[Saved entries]

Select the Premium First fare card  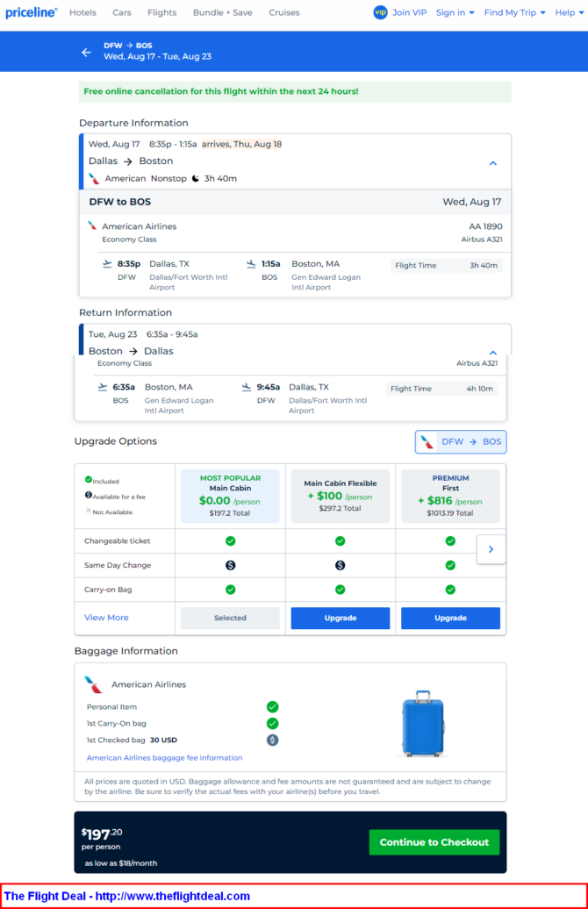tap(450, 497)
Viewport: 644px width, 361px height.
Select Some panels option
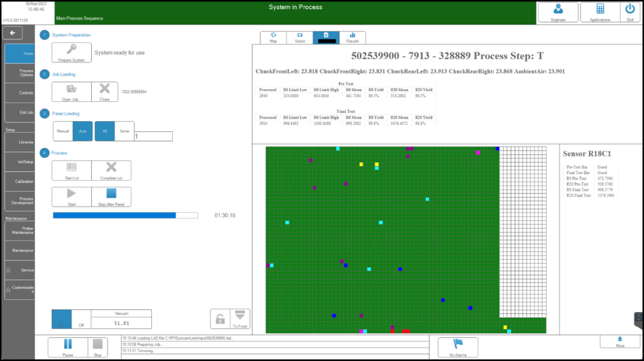(124, 131)
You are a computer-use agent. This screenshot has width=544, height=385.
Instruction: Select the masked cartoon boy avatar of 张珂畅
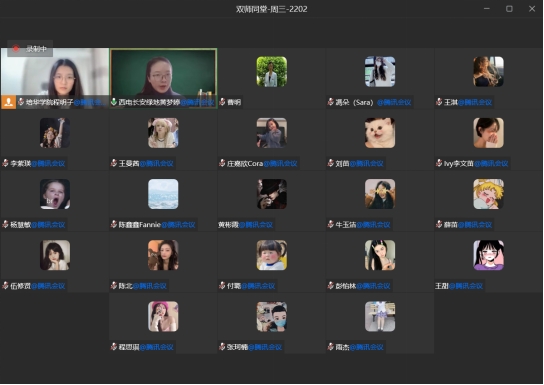272,316
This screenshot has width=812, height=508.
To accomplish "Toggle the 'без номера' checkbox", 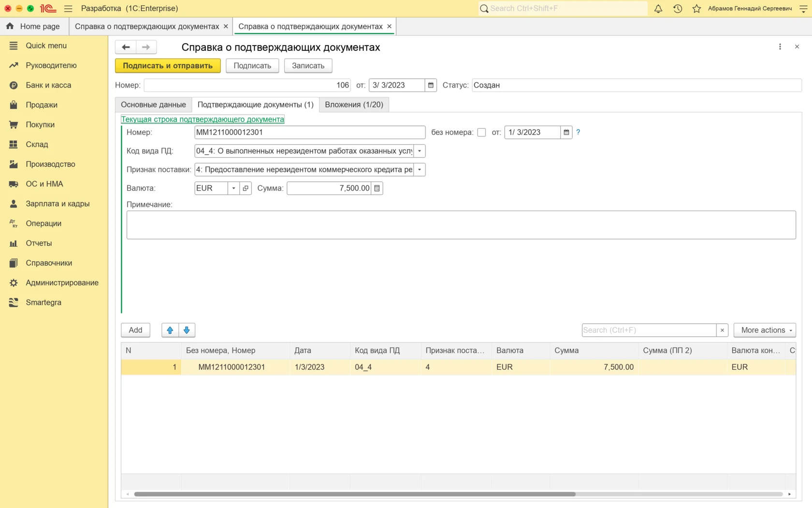I will click(481, 133).
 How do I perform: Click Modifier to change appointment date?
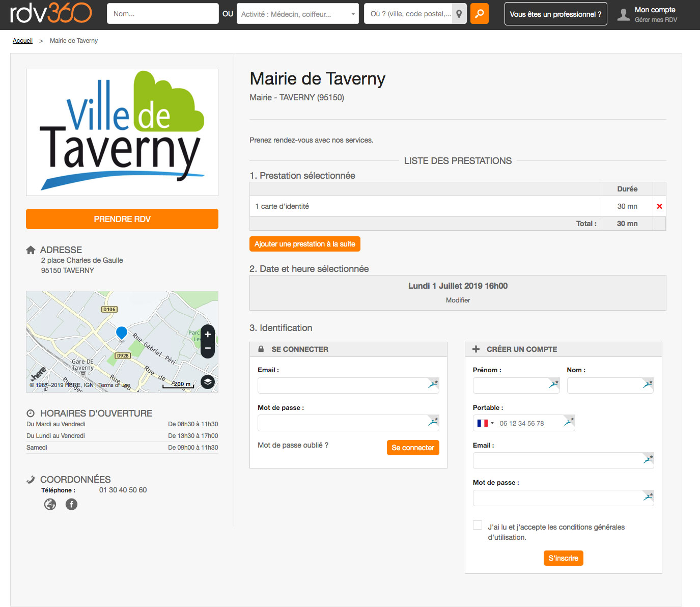[457, 300]
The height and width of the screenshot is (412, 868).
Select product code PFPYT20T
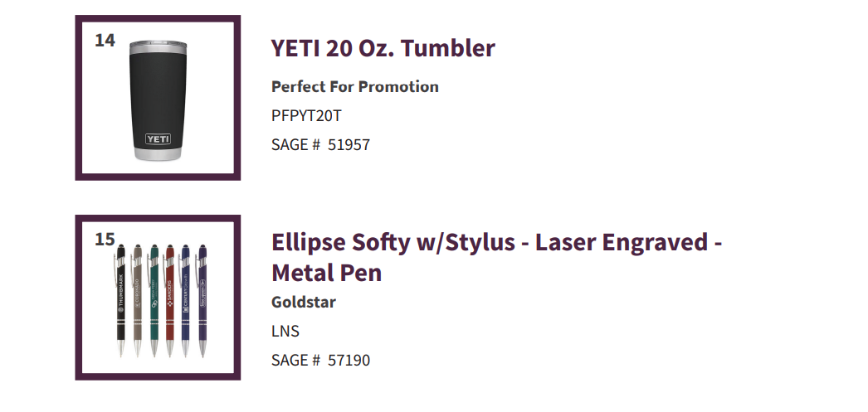click(x=306, y=115)
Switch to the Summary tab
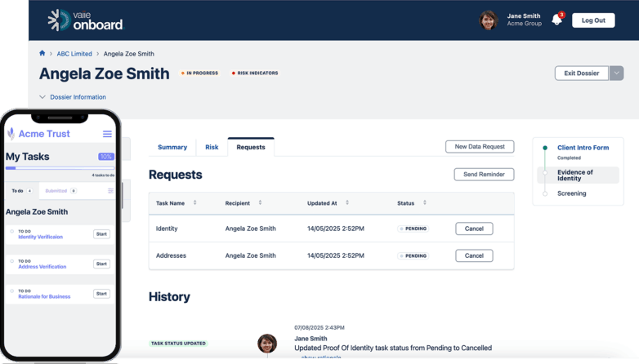The width and height of the screenshot is (639, 364). point(172,148)
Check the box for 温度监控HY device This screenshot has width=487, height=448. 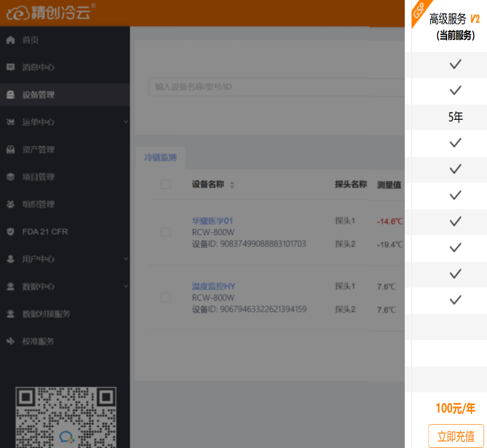[166, 298]
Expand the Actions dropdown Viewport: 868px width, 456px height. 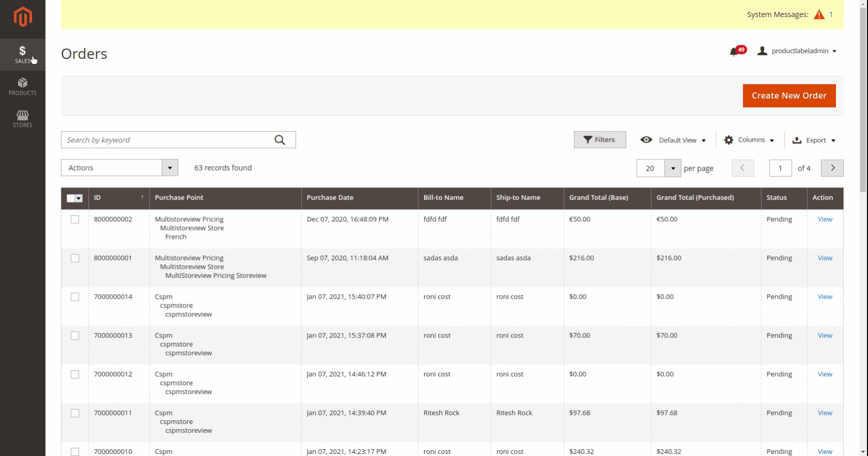point(119,168)
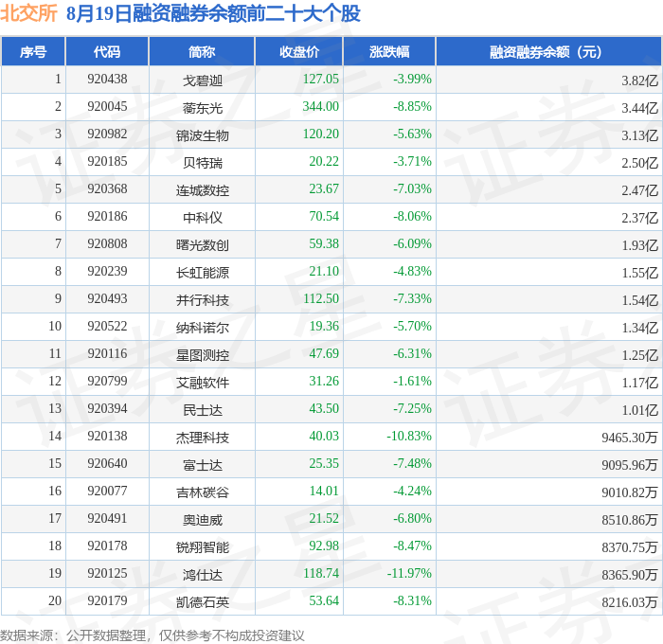Open 蘅东光 stock entry
Screen dimensions: 663x644
tap(203, 108)
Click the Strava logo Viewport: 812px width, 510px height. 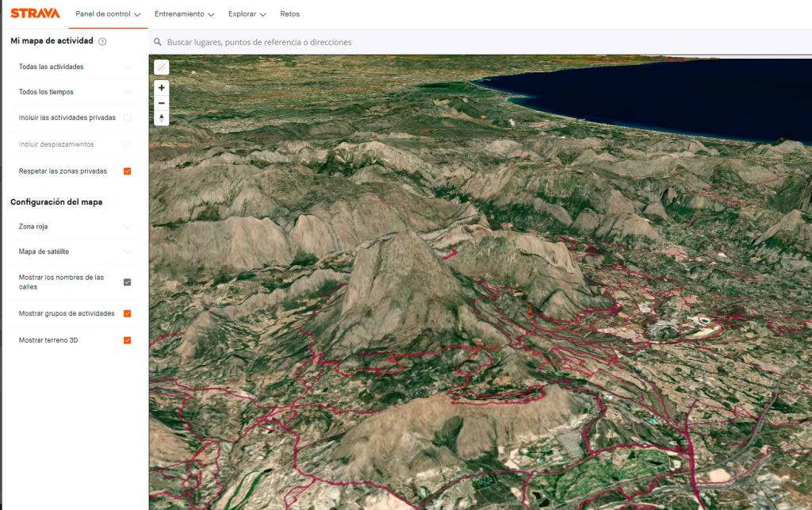35,13
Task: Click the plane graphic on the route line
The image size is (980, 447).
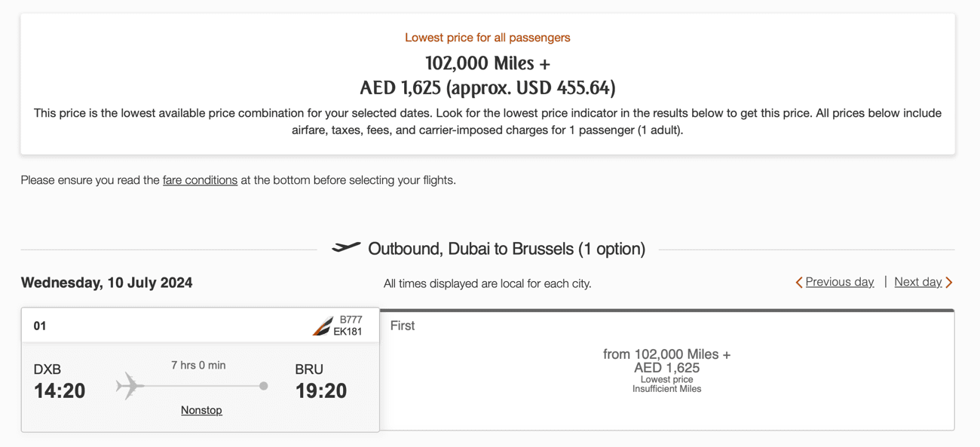Action: coord(129,385)
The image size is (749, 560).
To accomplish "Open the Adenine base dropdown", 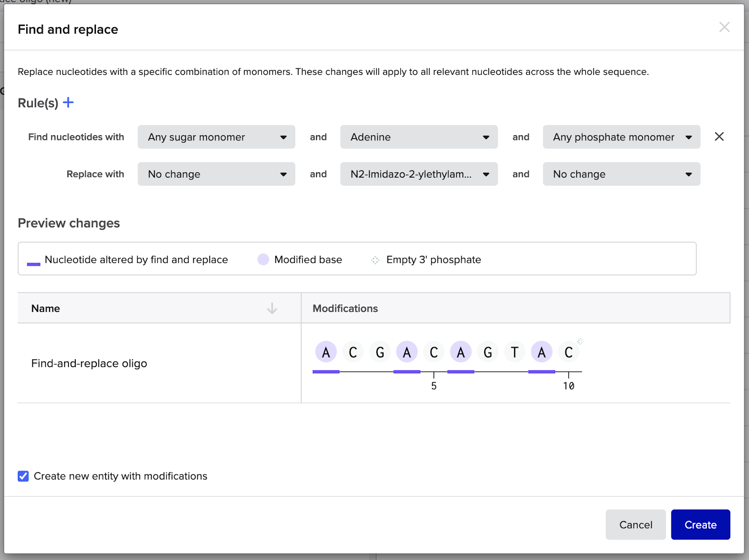I will tap(419, 137).
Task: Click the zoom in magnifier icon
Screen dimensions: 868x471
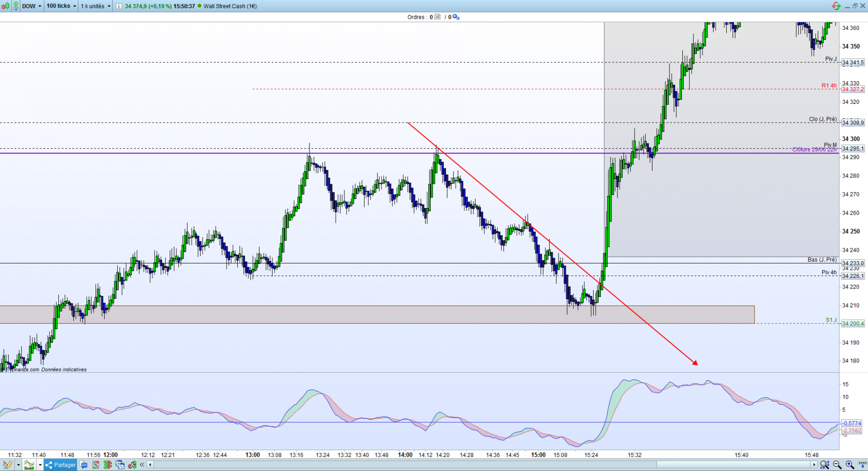Action: 850,465
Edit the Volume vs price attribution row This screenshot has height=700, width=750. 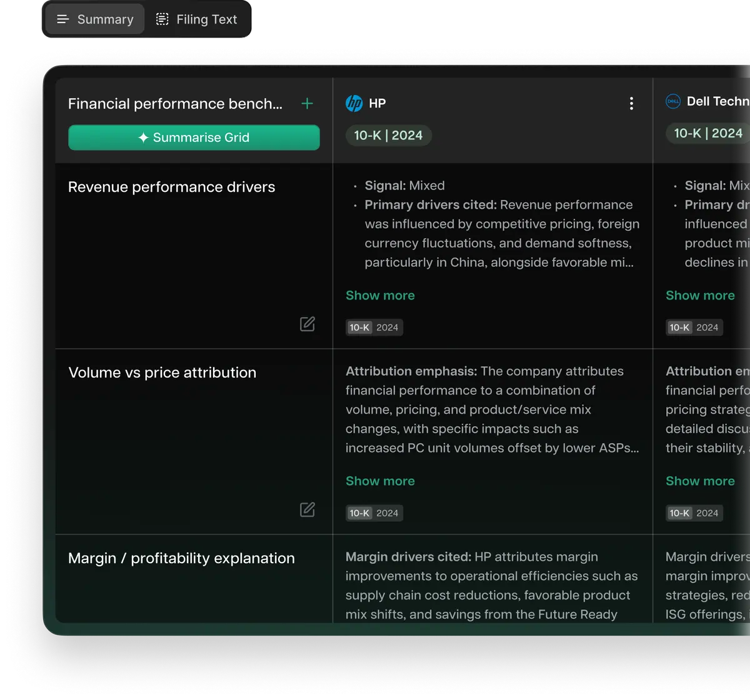pos(307,509)
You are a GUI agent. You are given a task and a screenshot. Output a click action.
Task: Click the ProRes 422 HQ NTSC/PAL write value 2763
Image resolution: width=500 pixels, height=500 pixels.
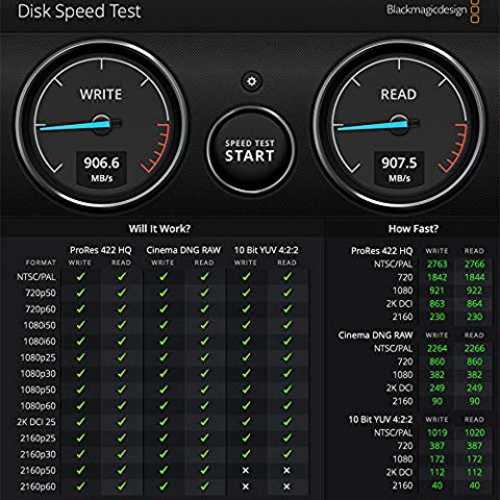click(x=437, y=264)
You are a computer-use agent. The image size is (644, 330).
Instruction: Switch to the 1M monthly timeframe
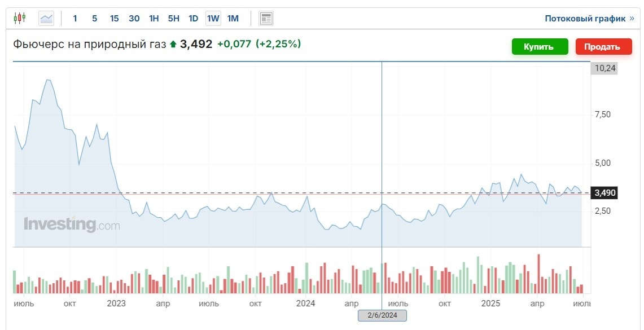tap(233, 18)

Task item: Please retype exactly the lines from the one containing "Image resolution: width=500" to the last line of the records above, both included, without any pictures.

Written solution:
Image resolution: width=500 pixels, height=500 pixels.
click(x=437, y=264)
You are a computer-use agent. The image size is (644, 330).
Instruction: Switch to the 1M monthly timeframe
tap(233, 18)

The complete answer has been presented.